Collected data entries:
* * * * * * *
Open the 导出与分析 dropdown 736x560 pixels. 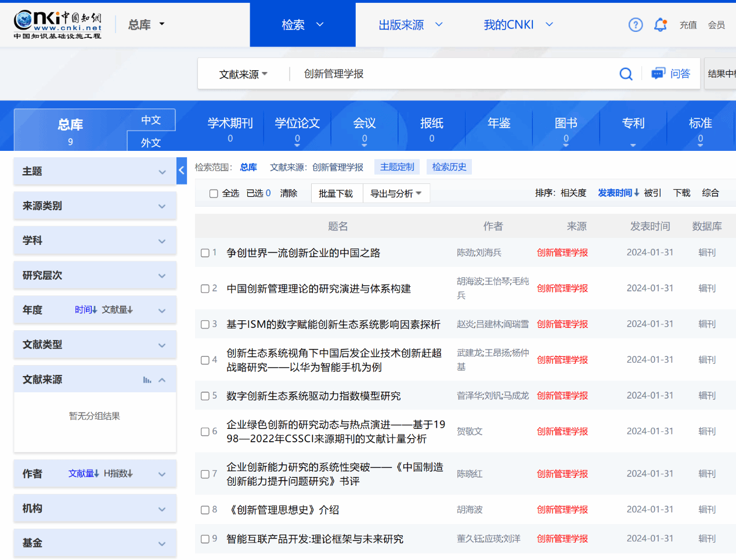(396, 193)
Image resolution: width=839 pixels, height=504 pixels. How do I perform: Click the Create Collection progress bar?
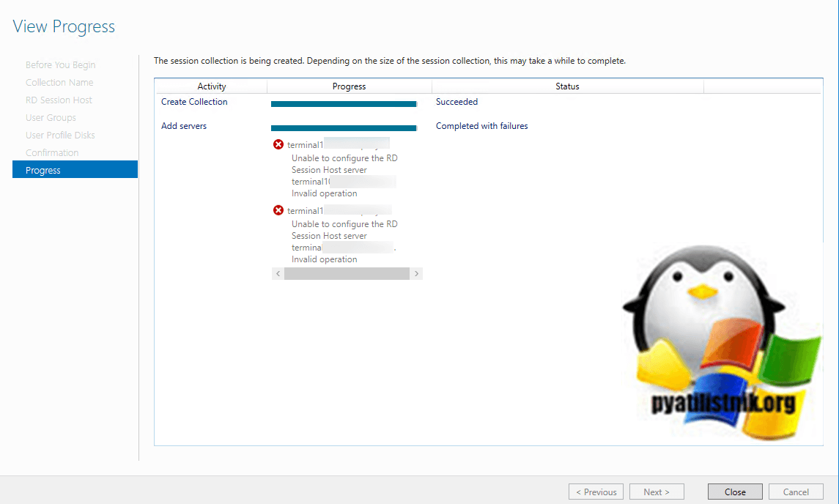(344, 103)
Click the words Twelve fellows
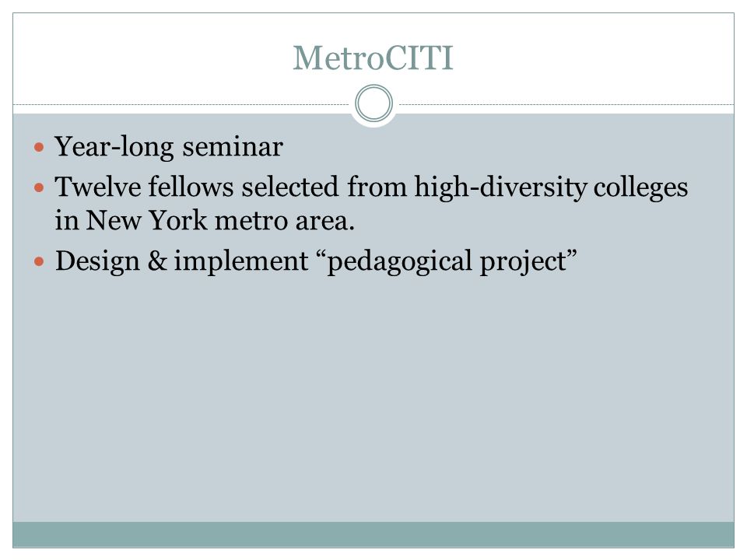The height and width of the screenshot is (560, 747). coord(144,186)
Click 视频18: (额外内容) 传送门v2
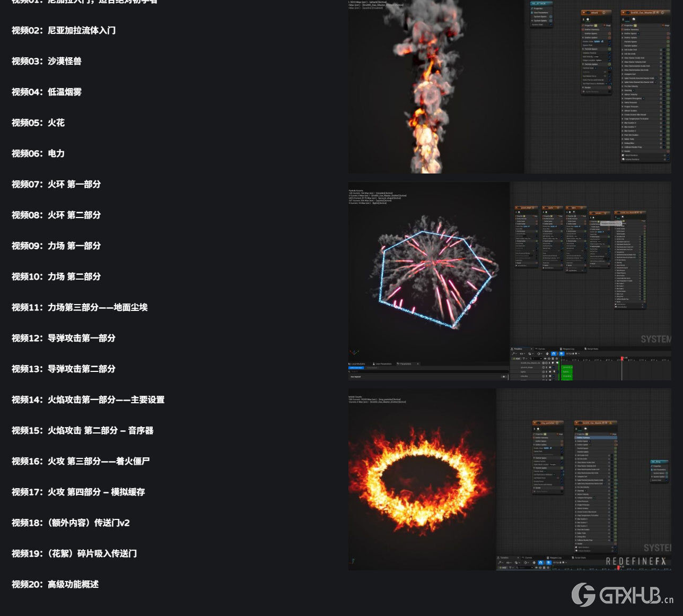The height and width of the screenshot is (616, 683). coord(71,523)
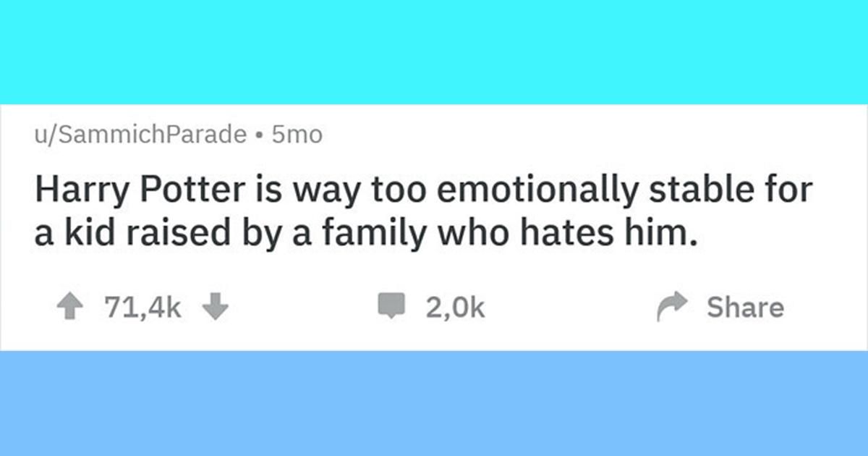Click the light blue banner below post
The width and height of the screenshot is (868, 456).
[x=434, y=404]
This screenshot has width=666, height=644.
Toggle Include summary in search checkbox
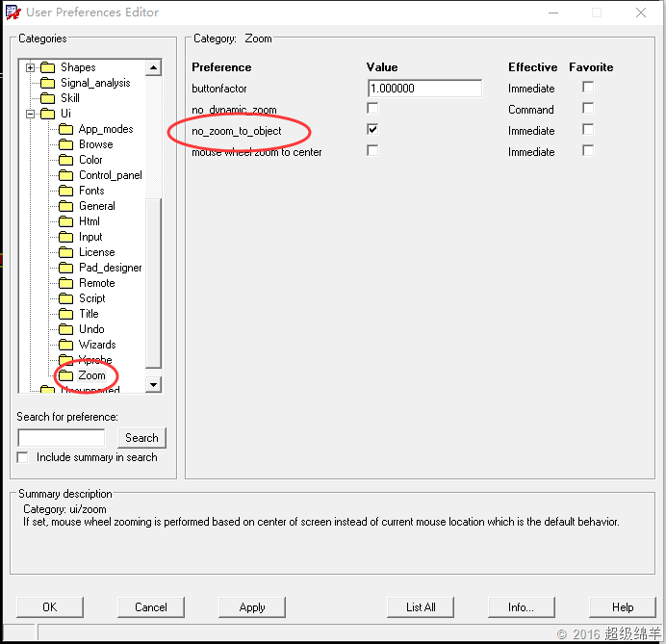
* * * * * * *
*About this exercise*: Set down only the lines from the one with "Click 视频18: (额外内容) 传送门v2" through the end of the entries, exactly as they appear, leaving out each picture.

*Output of the task*:
Click 视频18: (额外内容) 传送门v2
The height and width of the screenshot is (616, 683). coord(71,523)
Click the light blue banner below post
The width and height of the screenshot is (868, 456).
[x=434, y=404]
This screenshot has width=666, height=644.
Toggle Include summary in search checkbox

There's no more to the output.